Back in 1971, with only a faint vision of what networked computing might become, Michael Hart founded Project Gutenberg, transcribing public-domain text to invent the (fre)e-book (and the first spam—he tried sending the Declaration of Independence to everyone on the primordial ‘Net). Today, the digitizing effort includes iBiblio, The Open Library, Google Book Search,and some very fancy scanners, resulting in hundreds of thousands of classics freely accessible on the web. Many more books still under copyright are also available for paid download, as well as indexed searches that reveal only the relevant paragraph or page as permission warrants.
Keeping a publisher's out-of-print backlist available digitally, whether to be sold as e-books or printed on demand, is something Ursula Le Guin endorses.
"I think it's a grand idea, and the way to go—so long as the principle of copyright gets maintained; and that's quite a can of worms, on the Web."
Many authors, agents, and publishers worry that if e-books become mainstream, digital pirates will plunder profits. Currently, digital rights management (DRM) restrictions mean purchased e-books can only be installed on one device. Jeff Gomez actually advocates DRM-free e-book files, saying people prefer to pay a little more for the ability to read a book on all of their devices. He notes that the music industry is beginning to adopt this model, with profits remaining strong. He says the biggest risk to publishing is not e-pirates, but its refusal to set sail into the digital sea itself.
"[I]f it doesn't, then people won't only turn away from books, but they'll also turn away from the stories and ideas found inside books."
No matter what the longer-term future holds for the book, paper and pixel will continue to co-exist for now.
"It's the last information system to be completely overwhelmed by the computer," says Bill Petrocelli, pointing out that movie and music formats have come and gone while print remains. He thinks some books are actually more appropriate for web delivery-tax filing how-to manuals, for example-whereas he can't see books for young children ever leaving the physically printed realm. "Kids just love the touch and feel."

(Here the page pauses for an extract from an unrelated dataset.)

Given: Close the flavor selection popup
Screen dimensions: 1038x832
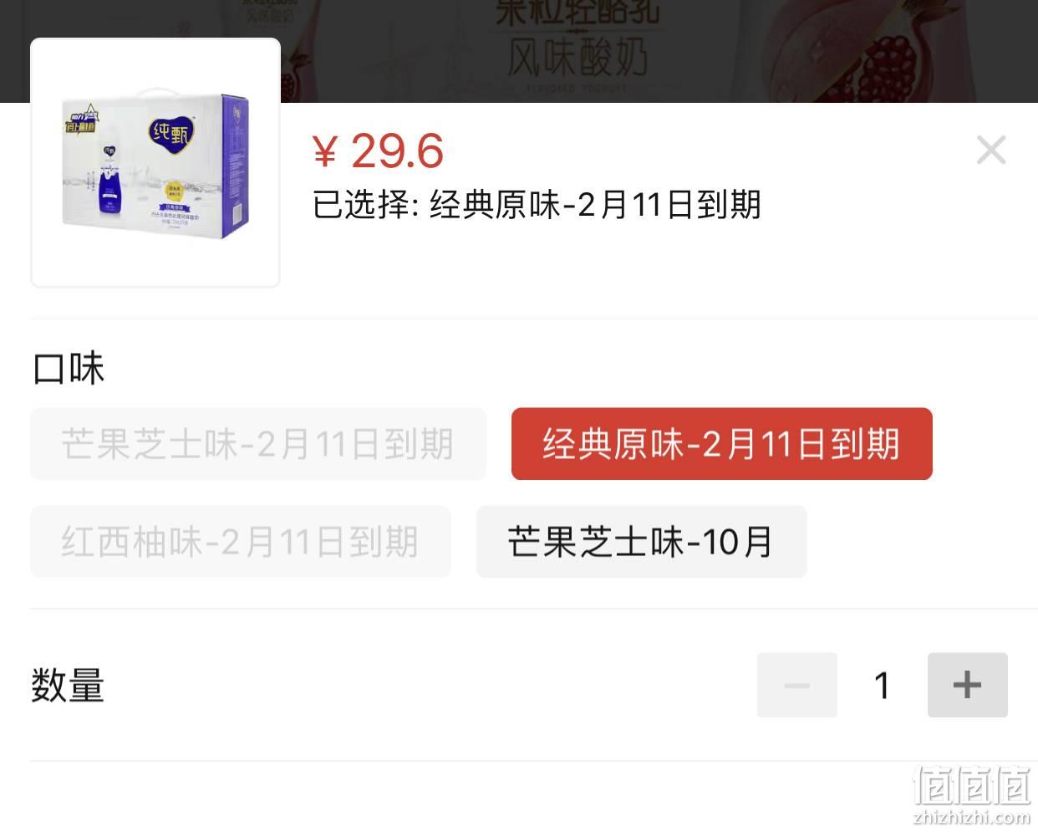Looking at the screenshot, I should 991,151.

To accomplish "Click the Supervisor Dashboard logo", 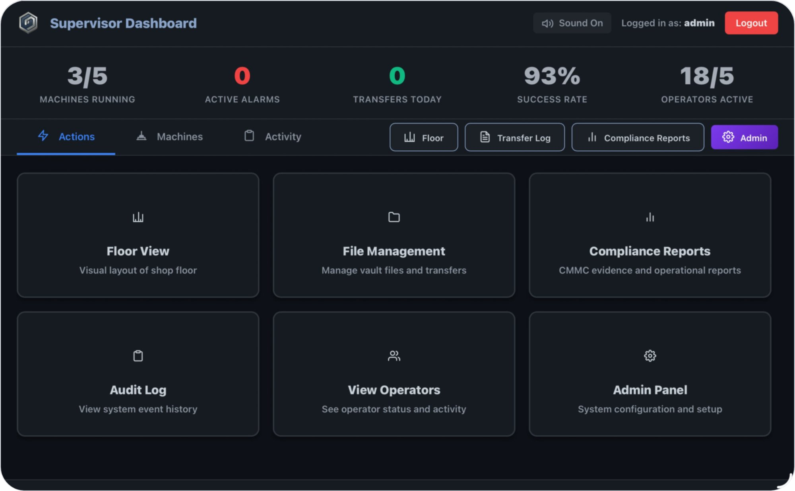I will point(28,23).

Little Sophia Schlag would seem to concur, excitedly tearing the dust jacket off a book her mother Alicia is trying to read. Plopped down in front of her own books, the one-year-old flips merrily through their sturdy cardboard pages, stacking them around herself like a fortress.

"Oh, she loves books all right," smiles Alicia. "She's got that whole container full of toys, but she almost always goes for the books."
Mother's statement proves correct; Sophia refuses to be lured away by various whirling and animal-sound-making doodads. But when a laptop appears, she kicks her books out of the way to get at it, showing herself to be as much a novelty-seeking creature as the rest of her species. This baby bibliophile may yet be oblivious to the question of the future of the book, but she is growing up in a world where the answers may be ever more novel indeed.
–Naomi Bock is a writer and filmmaker working on her first novel, which she plans as both a printed book and a web-based multimedia project.